TO DO:
[a] Please sum up the report on the summer sausage breakfast sandwich in two sentences.
[b] Return the text of the summer sausage sandwich report, starting with "Summer Sausage on" and going on through "cheese spread before.", with no changes.

DOCUMENT SEGMENT:
┄┄┄┄┄┄┄┄┄┄┄┄┄┄┄┄┄┄┄┄

Date: March 25, 2020
I warned you that there may be a rash of Lab Reports coming your way and here we are but this is still not a cooking blog. I am going to try to keep this mercifully short but we'll see how that goes.
These items were leftover from a little Happy Hour event at my Mom's - cheese spread, sausage and crackers were a staple during cocktail hour at her place. I thought perhaps that might make for an interesting breakfast sandwich, minus the crackers.
Summer Sausage on a breakfast sandwich is not without precedence - it's been used previously in the lab and also appears on the menu at Graze. We've also experimented with cheese spread before.
|I didn't mean to leave the Merkts out for a photobomb but it looks good back there. Also, note Merkts melty cheese spread oozing out of the sandwich.|
The Result - A somewhat unsatisfying mess. It wasn't a bad sandwich but was a bit too gloppy and the flavors just weren't right. Regular cheese spread may have tasted better than the port wine variety, but I was working with what I had. The cheese spread didn't hold up to toasting, it shifted into a bit of a jam-like consistency, but it was really the flavor that didn't sit well with me. Not bad, but certainly not worth repeating. On that level, this was a failure. Summer sausage can be used effectively on a breakfast sandwich but it wasn't the proper protein here.
We did learn that happy hour foods are perhaps best reserved for cocktail hour. I tried to turn the tables on that thought process and envisioned breakfast sandwich items at a cocktail party. Picture a waiter with a tray of hors d'oeuvres at a gala-type event, perhaps offering a thin water biscuit cracker topped with a tiny fried quail egg and a little crisp of pork belly and an even tinier dollop of spicy aioli. That sounds like a winner and somebody needs to make that. Not this reporter.

┄┄┄┄┄┄┄┄┄┄┄┄┄┄┄┄┄┄┄┄

Pixel coordinate grounding data:
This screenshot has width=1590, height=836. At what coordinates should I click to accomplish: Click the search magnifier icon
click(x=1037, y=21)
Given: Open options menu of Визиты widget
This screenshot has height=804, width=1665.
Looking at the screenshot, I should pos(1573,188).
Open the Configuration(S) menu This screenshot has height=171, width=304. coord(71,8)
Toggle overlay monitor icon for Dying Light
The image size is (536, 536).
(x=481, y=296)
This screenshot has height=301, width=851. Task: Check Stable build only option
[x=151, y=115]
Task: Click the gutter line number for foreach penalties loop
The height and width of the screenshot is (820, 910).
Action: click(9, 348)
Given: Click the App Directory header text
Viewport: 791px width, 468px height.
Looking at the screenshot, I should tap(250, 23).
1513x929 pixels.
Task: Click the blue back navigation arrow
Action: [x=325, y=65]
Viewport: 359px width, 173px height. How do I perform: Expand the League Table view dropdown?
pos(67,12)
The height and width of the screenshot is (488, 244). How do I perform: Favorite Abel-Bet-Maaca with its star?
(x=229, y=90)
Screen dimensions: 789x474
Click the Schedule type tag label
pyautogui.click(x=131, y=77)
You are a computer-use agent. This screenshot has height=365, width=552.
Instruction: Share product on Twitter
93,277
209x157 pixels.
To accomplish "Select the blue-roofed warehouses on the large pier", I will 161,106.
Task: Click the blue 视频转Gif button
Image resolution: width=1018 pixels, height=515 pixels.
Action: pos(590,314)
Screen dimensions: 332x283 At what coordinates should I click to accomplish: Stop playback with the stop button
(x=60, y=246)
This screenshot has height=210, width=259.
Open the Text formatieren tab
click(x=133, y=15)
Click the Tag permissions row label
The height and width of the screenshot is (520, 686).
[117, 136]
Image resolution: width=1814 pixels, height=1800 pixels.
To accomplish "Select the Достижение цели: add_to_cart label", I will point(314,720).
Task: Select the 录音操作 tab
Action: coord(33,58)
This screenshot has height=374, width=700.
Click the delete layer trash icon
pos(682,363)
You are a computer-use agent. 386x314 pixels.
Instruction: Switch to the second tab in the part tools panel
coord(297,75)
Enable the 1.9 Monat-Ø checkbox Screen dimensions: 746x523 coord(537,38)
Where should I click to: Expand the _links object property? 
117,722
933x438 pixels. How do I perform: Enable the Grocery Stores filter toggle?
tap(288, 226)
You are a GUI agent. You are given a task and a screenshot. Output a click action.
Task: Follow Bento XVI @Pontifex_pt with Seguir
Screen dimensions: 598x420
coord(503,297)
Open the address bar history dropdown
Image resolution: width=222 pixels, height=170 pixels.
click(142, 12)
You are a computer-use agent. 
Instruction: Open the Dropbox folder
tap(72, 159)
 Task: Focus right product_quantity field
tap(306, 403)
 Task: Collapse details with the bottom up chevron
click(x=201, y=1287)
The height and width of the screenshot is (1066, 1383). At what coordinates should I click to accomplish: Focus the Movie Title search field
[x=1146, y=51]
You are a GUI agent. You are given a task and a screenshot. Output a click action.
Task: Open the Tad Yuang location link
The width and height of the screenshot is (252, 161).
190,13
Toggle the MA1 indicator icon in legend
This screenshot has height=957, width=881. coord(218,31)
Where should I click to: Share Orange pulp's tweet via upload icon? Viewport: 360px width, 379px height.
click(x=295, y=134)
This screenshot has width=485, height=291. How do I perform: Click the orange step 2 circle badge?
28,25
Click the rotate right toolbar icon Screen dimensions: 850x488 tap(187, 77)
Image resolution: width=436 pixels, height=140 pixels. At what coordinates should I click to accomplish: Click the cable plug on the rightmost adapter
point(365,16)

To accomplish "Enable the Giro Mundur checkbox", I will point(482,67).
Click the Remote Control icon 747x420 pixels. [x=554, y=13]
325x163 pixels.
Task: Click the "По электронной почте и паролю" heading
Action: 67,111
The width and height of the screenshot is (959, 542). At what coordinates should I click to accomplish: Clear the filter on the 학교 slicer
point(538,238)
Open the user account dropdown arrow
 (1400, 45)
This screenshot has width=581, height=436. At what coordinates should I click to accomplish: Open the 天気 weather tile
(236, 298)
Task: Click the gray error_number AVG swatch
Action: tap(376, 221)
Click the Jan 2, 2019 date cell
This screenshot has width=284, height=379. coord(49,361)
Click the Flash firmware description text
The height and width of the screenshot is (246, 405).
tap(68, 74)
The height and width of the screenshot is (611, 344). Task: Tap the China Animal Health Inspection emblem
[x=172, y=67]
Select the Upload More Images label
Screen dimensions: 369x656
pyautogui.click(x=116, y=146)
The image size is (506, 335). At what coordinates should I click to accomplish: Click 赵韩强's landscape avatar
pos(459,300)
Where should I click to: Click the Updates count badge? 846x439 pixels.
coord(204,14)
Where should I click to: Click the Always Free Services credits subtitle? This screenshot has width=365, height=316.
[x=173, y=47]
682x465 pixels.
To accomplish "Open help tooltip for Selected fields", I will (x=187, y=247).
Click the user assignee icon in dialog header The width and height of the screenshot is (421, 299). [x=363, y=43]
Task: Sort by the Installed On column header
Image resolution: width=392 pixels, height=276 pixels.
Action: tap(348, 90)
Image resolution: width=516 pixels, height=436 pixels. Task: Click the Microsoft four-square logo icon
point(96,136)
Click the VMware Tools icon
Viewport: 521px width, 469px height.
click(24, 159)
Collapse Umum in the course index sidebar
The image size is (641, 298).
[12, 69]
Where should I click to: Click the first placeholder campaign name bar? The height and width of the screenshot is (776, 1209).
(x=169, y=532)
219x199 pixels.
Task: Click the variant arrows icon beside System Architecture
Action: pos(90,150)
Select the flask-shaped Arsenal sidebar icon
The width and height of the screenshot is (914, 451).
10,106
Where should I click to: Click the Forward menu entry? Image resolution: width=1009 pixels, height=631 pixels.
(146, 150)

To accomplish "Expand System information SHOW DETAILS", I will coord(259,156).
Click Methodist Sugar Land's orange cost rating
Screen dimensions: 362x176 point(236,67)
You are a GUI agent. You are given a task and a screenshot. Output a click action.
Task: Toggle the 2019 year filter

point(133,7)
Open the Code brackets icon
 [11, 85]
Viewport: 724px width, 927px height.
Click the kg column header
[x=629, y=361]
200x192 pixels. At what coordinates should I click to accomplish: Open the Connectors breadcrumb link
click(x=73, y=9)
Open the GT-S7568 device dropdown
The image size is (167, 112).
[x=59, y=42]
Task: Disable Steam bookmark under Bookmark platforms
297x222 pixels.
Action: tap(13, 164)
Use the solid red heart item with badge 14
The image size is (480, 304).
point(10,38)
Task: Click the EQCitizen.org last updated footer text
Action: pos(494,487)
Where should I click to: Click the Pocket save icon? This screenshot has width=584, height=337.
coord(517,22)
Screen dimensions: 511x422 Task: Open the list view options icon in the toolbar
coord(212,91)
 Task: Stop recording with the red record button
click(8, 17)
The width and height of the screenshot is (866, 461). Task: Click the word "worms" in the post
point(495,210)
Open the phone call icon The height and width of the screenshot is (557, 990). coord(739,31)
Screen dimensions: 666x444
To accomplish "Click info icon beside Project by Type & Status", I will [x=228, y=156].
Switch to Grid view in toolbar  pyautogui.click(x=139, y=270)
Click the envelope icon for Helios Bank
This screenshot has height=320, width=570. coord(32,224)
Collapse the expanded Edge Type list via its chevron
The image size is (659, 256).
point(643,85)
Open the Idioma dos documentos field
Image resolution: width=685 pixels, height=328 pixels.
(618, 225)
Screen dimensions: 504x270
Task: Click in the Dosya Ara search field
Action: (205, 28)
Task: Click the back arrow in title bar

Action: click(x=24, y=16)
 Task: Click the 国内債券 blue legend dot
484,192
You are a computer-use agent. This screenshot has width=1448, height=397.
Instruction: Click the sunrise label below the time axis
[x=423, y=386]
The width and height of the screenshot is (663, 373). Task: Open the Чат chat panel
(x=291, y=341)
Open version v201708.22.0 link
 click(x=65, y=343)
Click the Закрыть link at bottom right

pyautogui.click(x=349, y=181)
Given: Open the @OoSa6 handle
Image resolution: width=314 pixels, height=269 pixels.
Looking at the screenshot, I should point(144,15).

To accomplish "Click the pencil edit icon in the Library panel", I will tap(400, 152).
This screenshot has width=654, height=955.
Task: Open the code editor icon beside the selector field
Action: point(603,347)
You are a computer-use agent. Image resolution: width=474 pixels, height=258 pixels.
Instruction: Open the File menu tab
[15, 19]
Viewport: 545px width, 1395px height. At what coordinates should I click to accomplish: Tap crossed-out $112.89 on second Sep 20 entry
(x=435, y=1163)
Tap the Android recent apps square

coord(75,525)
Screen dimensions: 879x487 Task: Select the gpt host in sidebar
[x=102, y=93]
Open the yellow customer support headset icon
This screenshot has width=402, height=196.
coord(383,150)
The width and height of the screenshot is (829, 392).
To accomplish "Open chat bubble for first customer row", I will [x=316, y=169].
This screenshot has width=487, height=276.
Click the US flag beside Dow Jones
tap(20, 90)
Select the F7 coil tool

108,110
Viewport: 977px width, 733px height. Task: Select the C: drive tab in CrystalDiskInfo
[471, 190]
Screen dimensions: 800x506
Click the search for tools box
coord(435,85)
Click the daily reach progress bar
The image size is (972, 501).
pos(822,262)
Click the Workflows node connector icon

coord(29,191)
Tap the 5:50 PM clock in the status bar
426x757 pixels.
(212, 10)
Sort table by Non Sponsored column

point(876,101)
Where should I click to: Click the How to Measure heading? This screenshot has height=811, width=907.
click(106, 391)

┄┄┄┄┄┄┄┄┄┄┄┄┄┄┄┄┄┄┄┄

COMPLETED EXERCISE:
[a] Cheese spread and summer sausage left over from a happy hour event at the writer's Mom's went into a breakfast sandwich without the crackers. The result was a gloppy sandwich with flavors that weren't right and that wasn't worth repeating, and the lesson drawn was that happy hour foods are perhaps best reserved for cocktail hour.

[b]
Summer Sausage on a breakfast sandwich is not without precedence - it's been used previously in the lab and also appears on the menu at Graze. We've also experimented with cheese spread before.